Share your dilemmas and get honest opinions from other Mumsnetters.

Worst thing your in-laws have ever said or done to you?

408 replies

Springsunshine123 · 03/02/2025 21:52

Whats the worst thing your in-laws have ever said/done to you? Long list of mine include:
MIL telling me on our wedding day “Did not expect this to be this nice from you”
MIL asking me how much my jacket was and when replying £50 she said (god are you sure, wouldn’t expect you to fork out that much!)
trying to feed my 9mo lucozade
wanting someone to blow smoke into my 7yo’s ear to cure his earache
telling me it was my fault her husband was coughing…. The list of gems is endless…GO!

OP posts:
Hiccupsandteacups · 03/02/2025 21:54

My MIL was drunk and screamed at me and my husband that we were shit parents (to our 1 year old).

Mainly due to the fact we spoilt him by picking him up when he cried.

Istandinpause · 03/02/2025 21:55

After I’d had a miscarriage telling me maybe I’d learnt a lesson for next time not to tell people (ie our parents) so early. That was the first thing she said when we told her I’d miscarried.

Springflowersmakeforbetterhours · 03/02/2025 21:57

Fil once threw a hot frying pan at me when I (vegetarian) asked if he could use a different pan to the one he had fried bacon in to fry me an egg.. ...
2 weeks post partum mil asked when I was losing all the baby weight.
. I was in size 8 jeans....

TiramisuThief · 03/02/2025 21:59

Accused me of wanting to steal their money when I suggested they should look into POA and write a will 🙄

onwardandupwards · 03/02/2025 22:00

My exs dad looked me up and down and said to my ex " oh decided to try a fat bird this time?" I was stood right there.

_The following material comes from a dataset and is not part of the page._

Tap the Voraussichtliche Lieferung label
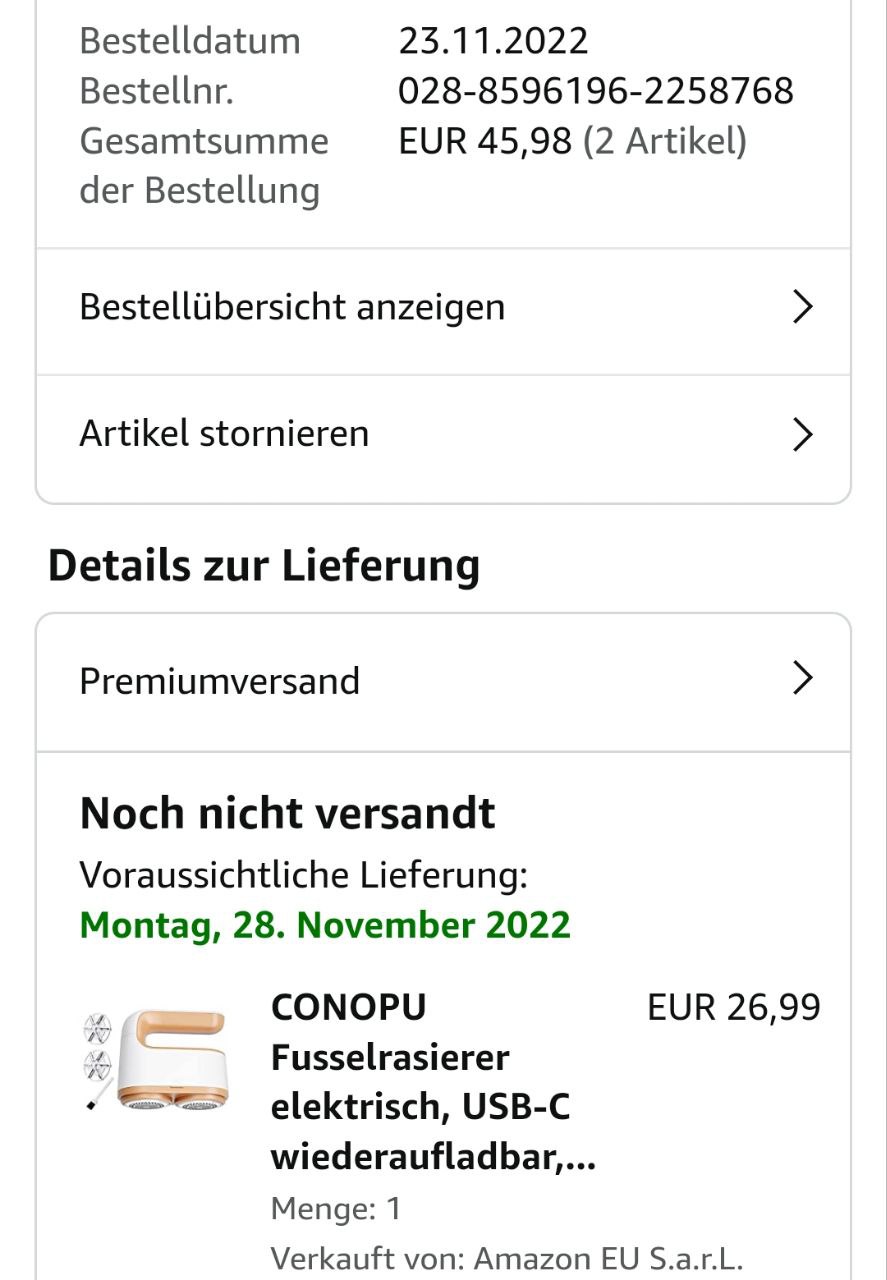 (303, 875)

Springsunshine123 · 03/02/2025 22:00

TiramisuThief · 03/02/2025 21:59

Accused me of wanting to steal their money when I suggested they should look into POA and write a will 🙄

My SIL is convinced that I want her inheritance 🙈😂

OP posts:
AliceMcK · 03/02/2025 22:03

Ex MIL 9 weeks after our wedding (small registry office) at a funeral with extended family I’d never met, while all sat around MIL asked my DHs cousin when he was getting married as she hadn’t been to a good family wedding in years. She then proceeded to take “family” pictures were I was excluded but BILs girlfriend was included. In fairness ex BIL and girlfriend are still together and married, I ended my marriage after 15months.

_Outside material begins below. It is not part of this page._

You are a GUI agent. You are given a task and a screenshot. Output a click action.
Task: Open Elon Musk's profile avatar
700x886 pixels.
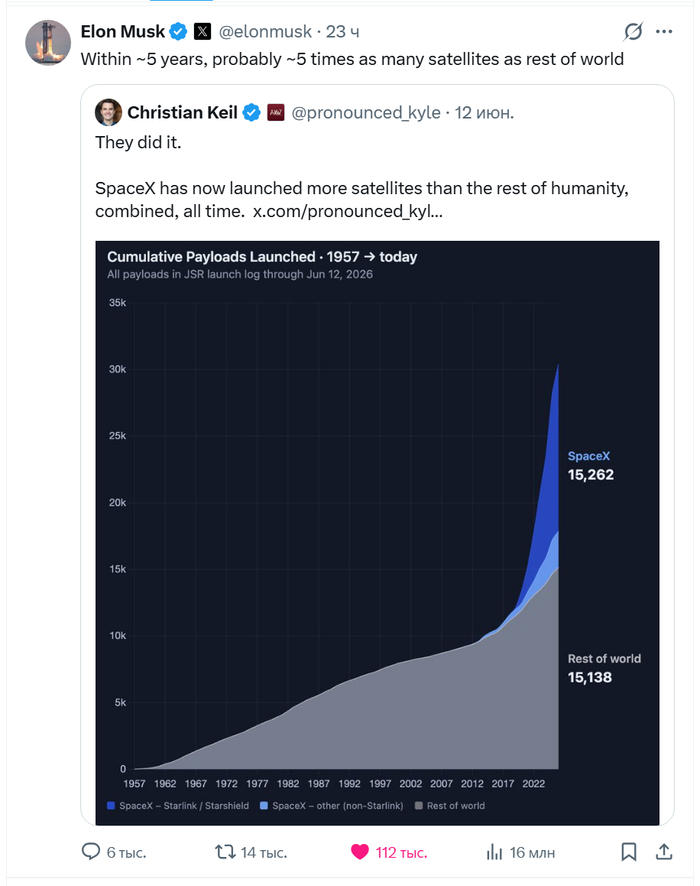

Springsunshine123 · 03/02/2025 22:07

AliceMcK · 03/02/2025 22:03

Ex MIL 9 weeks after our wedding (small registry office) at a funeral with extended family I’d never met, while all sat around MIL asked my DHs cousin when he was getting married as she hadn’t been to a good family wedding in years. She then proceeded to take “family” pictures were I was excluded but BILs girlfriend was included. In fairness ex BIL and girlfriend are still together and married, I ended my marriage after 15months.

I dont blame you! 💐

OP posts:
SingingSands · 03/02/2025 22:09

I don't know the exact wording she used, but DH asked MIL to leave after she and FIL cornered him with their Catholicism and insisted our baby be christened, 20 years ago now. A conversation they purposely didn't include me in (I was in the garden with baby DD wondering where everyone else was and then suddenly they appeared and got in the car and left!).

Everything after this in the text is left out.